Objective –
Please reproduce the material below line for line, leaving out the pictures.

[Word and element location data]
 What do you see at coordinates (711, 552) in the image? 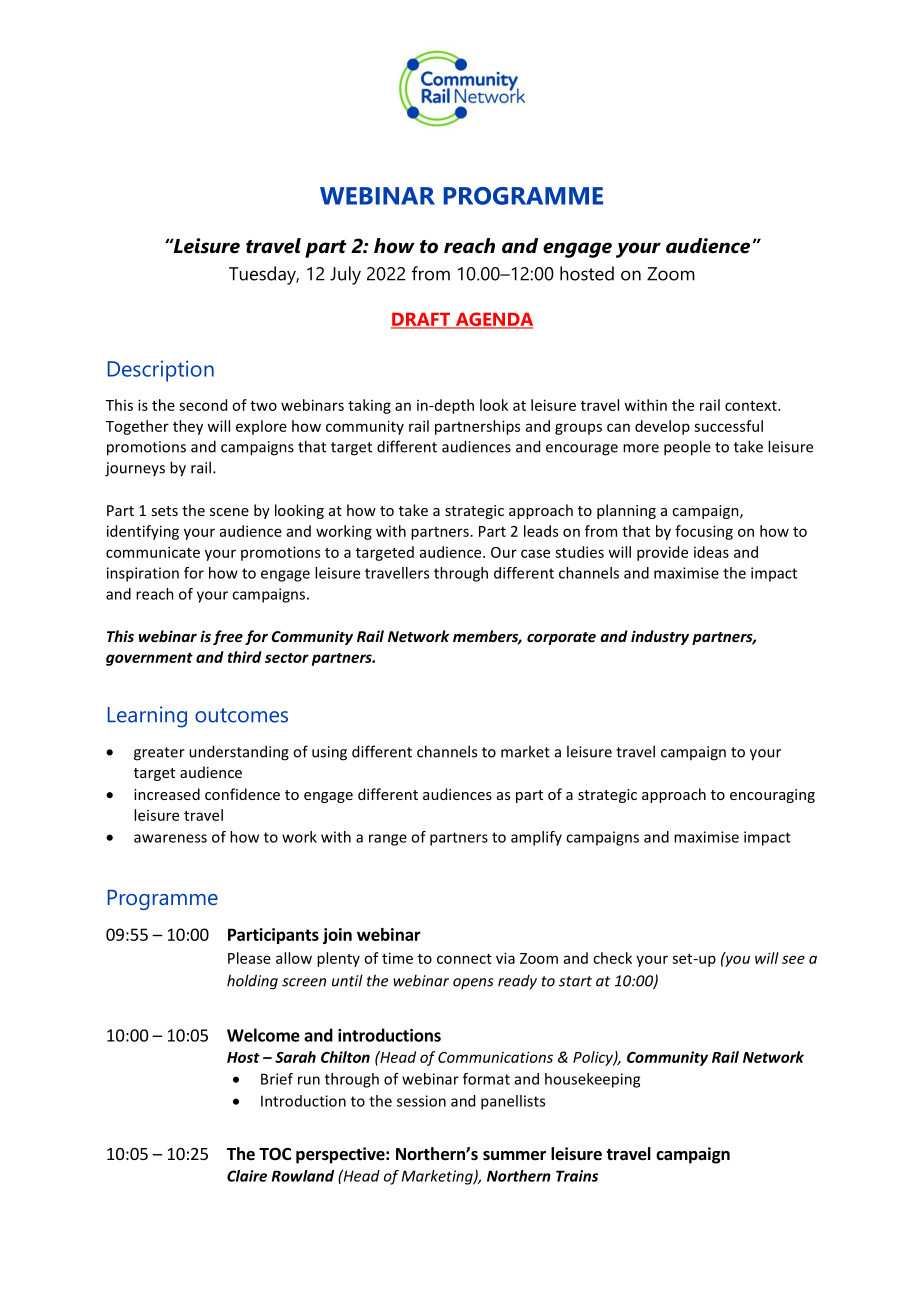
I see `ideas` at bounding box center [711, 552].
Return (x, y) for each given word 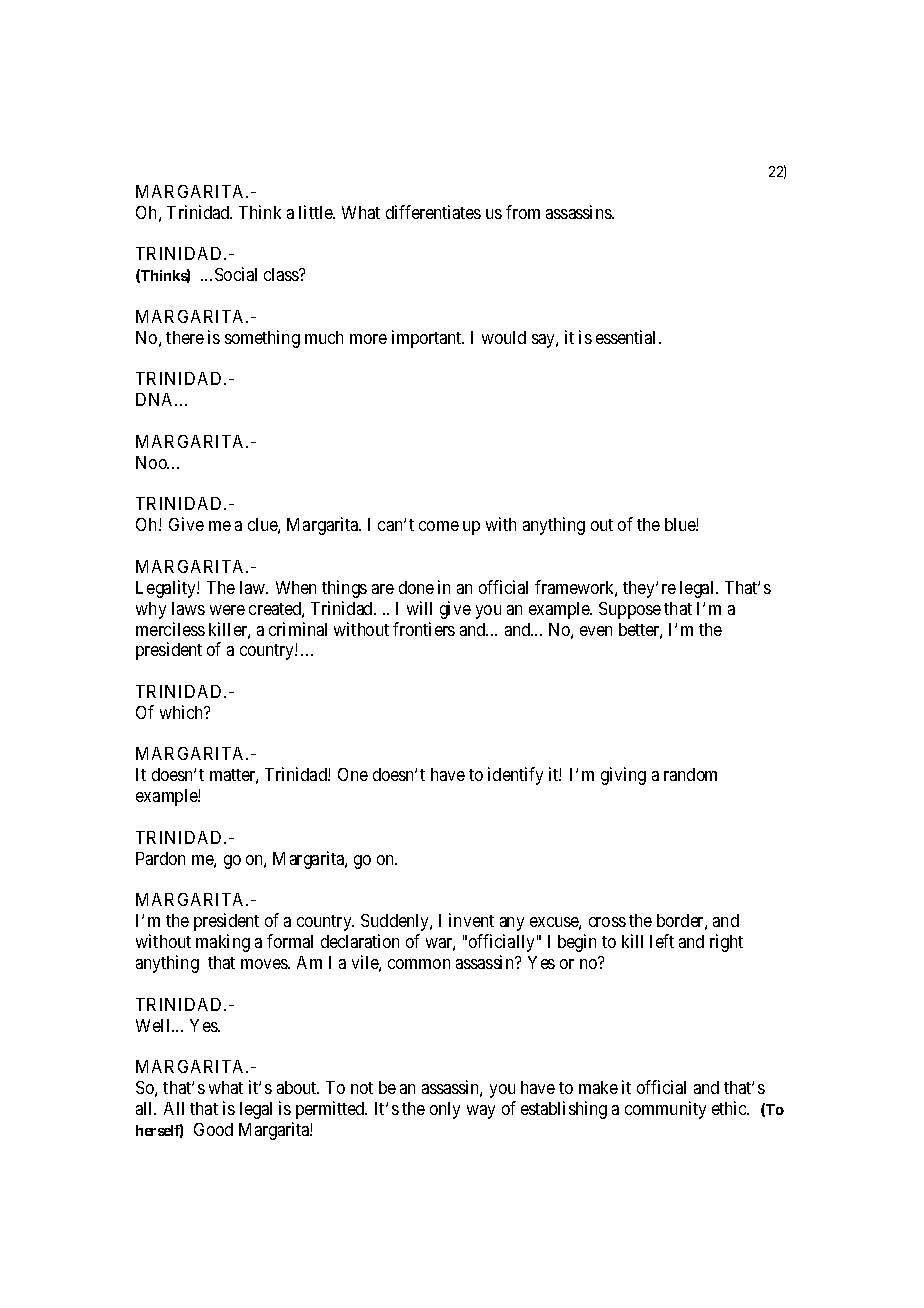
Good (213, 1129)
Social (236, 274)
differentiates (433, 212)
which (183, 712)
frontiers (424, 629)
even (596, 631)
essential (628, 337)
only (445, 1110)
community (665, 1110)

Solution below –
 What do you see at coordinates (711, 552) in the image? 
I see `ideas` at bounding box center [711, 552].
Return (x, y) for each given word 
Good (213, 1129)
Social (236, 274)
differentiates (433, 212)
which (183, 712)
frontiers (424, 629)
even (596, 631)
essential (628, 337)
only (445, 1110)
community (665, 1110)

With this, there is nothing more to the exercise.